Appy.Parsing is an Open source library for parsing raw text into objects
It's comprised of two main components:
- A lexer that parses text into tokens
- A parser that converts tokens into objects.
It also has a number of Builders that allow you to easily define a grammar and build parsers and lexers.
Package | Latest Stable |
---|---|
Appy.Parsing |
Install using the Appy.Parsing NuGet package:
PM> Install-Package Appy.Parsing
Let's consider the following example where we want to parse a numeric expression and convert that into the result
Input: jan-mar dec mon-fri 10:00-19:00
Expected output:
{
daysOfWeek: [1, 2, 3, 4, 5],
months: "January, February, March, December",
times: {
start: "10:00",
end: "19:00"
}
}
First of all, we need to create a Lexer that parses the individual bits into tokens. To do that, we use regular expressions.

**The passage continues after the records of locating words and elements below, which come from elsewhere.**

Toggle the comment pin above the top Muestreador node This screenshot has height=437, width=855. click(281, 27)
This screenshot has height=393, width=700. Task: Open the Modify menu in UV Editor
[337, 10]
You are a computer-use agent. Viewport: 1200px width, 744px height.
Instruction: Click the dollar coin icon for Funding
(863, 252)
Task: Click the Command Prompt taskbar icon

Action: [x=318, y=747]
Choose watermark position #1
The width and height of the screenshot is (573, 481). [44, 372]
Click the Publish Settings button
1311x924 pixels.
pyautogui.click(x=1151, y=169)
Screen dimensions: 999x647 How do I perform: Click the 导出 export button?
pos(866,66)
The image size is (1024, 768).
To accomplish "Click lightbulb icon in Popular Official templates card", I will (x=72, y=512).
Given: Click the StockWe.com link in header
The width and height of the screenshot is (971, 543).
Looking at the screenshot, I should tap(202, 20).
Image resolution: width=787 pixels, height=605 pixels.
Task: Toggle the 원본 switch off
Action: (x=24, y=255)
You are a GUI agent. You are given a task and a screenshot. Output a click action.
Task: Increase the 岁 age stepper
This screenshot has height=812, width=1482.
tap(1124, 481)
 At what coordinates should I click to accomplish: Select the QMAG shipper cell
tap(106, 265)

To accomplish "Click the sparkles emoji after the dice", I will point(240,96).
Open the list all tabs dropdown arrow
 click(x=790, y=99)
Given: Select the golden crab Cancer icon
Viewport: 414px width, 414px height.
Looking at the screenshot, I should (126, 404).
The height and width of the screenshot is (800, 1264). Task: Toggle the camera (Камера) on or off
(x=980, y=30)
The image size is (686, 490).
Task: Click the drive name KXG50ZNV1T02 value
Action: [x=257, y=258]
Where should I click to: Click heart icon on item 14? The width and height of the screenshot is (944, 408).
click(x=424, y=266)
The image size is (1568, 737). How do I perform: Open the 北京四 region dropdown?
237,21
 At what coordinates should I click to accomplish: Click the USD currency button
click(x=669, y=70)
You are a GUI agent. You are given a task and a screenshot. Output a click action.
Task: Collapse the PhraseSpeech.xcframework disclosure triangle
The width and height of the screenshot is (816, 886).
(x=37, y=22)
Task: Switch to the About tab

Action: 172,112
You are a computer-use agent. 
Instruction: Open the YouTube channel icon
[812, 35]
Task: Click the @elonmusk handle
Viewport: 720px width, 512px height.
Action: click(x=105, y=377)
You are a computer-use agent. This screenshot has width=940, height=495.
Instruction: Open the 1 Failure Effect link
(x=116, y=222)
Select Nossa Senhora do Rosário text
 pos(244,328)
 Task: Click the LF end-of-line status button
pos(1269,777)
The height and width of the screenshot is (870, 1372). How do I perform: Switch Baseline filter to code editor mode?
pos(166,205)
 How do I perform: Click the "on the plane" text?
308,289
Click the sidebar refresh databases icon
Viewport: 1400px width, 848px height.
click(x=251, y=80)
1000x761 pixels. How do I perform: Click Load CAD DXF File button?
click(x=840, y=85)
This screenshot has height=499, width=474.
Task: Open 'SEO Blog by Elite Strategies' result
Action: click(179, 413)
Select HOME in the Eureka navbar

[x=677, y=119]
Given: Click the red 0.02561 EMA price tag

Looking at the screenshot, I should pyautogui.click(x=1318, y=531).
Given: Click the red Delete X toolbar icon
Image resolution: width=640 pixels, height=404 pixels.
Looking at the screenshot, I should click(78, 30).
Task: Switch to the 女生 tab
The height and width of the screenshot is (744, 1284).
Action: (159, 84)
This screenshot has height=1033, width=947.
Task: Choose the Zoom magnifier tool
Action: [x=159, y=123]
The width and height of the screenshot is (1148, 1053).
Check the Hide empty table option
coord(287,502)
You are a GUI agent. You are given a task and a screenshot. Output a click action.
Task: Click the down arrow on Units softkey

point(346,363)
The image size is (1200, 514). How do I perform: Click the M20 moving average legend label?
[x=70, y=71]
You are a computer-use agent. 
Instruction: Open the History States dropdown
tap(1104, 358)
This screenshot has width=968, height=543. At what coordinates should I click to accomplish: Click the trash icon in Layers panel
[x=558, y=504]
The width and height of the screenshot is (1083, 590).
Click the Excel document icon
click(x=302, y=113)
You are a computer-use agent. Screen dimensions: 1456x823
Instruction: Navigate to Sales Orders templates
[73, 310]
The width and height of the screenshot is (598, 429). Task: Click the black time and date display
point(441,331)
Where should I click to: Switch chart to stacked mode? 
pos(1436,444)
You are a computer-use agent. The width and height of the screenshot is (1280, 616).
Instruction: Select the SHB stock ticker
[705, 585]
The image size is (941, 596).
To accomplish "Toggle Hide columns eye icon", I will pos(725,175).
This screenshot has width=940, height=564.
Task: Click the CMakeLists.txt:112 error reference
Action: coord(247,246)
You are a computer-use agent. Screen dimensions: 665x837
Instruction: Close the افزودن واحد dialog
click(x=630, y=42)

First, we need to define our tokens, we will need a token for days, one for months and one for hours:
public enum Days
{
[Match(@"\b(mondays|monday|mon)\b")] Mon = 1,
[Match(@"\b(tuesdays|tuesday|tues|tue)\b")] Tue = 2,
[Match(@"\b(wednesdays|wednesday|wed)\b")] Wed = 3,
[Match(@"\b(thursdays|thursday|thurs|thur|thu)\b")] Thu = 4,
[Match(@"\b(fridays|friday|fri)\b")] Fri = 5,
[Match(@"\b(saturdays|saturday|sat)\b")] Sat = 6,
[Match(@"\b(sundays|sunday|sun)\b")] Sun = 7
}
First we create an enum where each of the values matches a regular expression. As seen in the example above, we can define flexible rules to match days
The same approach can be used for the months:
public enum Months
{
[Match(@"\b(january|jan)\b")] Jan = 1,
[Match(@"\b(february|feb)\b")] Feb = 2,
[Match(@"\b(march|mar)\b")] Mar = 3,
[Match(@"\b(april|apr)\b")] Apr = 4,
[Match(@"\b(may)\b")] May = 5,
[Match(@"\b(june|jun)\b")] Jun = 6,
[Match(@"\b(july|jul)\b")] Jul = 7,
[Match(@"\b(august|aug)\b")] Aug = 8,
[Match(@"\b(september|sep)\b")] Sep = 9,
[Match(@"\b(october|oct)\b")] Oct = 10,
[Match(@"\b(november|nov)\b")] Nov = 11,
[Match(@"\b(december|dec)\b")] Dec = 12
}
The hours can be tokenised into a local time, so we don't need to create a specific token for that
We have one missing token however, which is the range token (-
). We can define that as a simple token without anything else:
[Match("-")] public struct RangeToken { }
These classes are just so we can represent each of the text parts as tokens, rather than as plain text
With these tokens, we can now create a lexer:
var lexer = LexerBuilder.Build()
.MatchEnum<Days>()
.MatchEnum<Months>()
.Match("time", @"((?<hour>\d{1,2}):(?<minute>\d{1,2})(:(?<second>\d{0,2}))?)", match => new LocalTime(int.Parse(match.Groups["hour"].Value),
int.Parse(match.Groups["minute"].Value),
string.IsNullOrEmpty(match.Groups["second"].Value) ? 0 : int.Parse(match.Groups["second"].Value)))
.Match<RangeToken>();
In the above sample, you can see how it matches regular expressions to convert text bits to tokens. For the time, we lex them into a NodaTime LocalTime instance
We can now use this lexer to get back an array of tokens:
var tokens = lexer.Tokenize("Jan-Mar Dec Mon-Fri 10:00-19:00");
The resulting array will be equivalent to this:
[]{ Months.January, new RangeToken(), Months.March, Months.December, Days.Monday, new RangeToken(), Days.Friday, new LocalTime(10, 0), new RangeToken(), new LocalTime(19, 0)}
Now that we have the tokens, we want to convert that into an object. We'll create a class to hold the data:
public class TimeInfo
{
public List<Months> Months {get; set; }
public List<Days> Days {get; set; }
public HourRange Times { get; set; }
}
public class HourRange
{
public LocalTime Start { get; set; }
public LocalTime End { get; set; }
}
Now we need to build a parser that uses this lexer to convert the tokens into meaningful objects.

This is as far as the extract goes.